Which brings us to the elephant in the room: the United States’s supposed energy independence. As a net exporter of oil and gas, that’s what the country was promised by industry. But you can’t have independence if you are ruled entirely by global commodity markets. The other big oil-exporting countries are able to use their production capabilities to protect themselves from sudden price changes because their fossil fuel industries are nationalized. Because the U.S. energy sector is entirely private, we have no such luck. For all the industry’s squawking about federal leases, only 10 percent of U.S. drilling happens on public land, the rest is on private land that the government has zero control over. And, again, there is no government entity overseeing production; it’s left entirely up to companies to produce as much or as little oil as they think will be profitable. The closest we have to a regulatory body on production is the Texas Railroad Commission, but even when oil prices went negative during the pandemic, the commission opted not to impose production limits.

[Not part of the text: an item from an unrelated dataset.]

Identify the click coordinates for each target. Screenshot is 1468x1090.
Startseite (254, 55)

Although Biden floated the idea of reinstating the export ban when he campaigned for president, his Energy Secretary Jennifer Granholm took that off the table almost immediately. It hasn’t reemerged in the Russia-Ukraine debates, and U.S. exports helped Europe absorb the sudden cutoff of Russian fuel supplies. But an export ban is not a terrible long-term plan. And since the industry is accusing the government of meddling with production anyway, why not call its bluff and start a real conversation about nationalizing the industry and marching it toward a transition to renewable energy? What we’re seeing now is an entirely unmanaged transition, unfolding in real time. It’s painful, and the future is completely unclear, but none of that has to be true.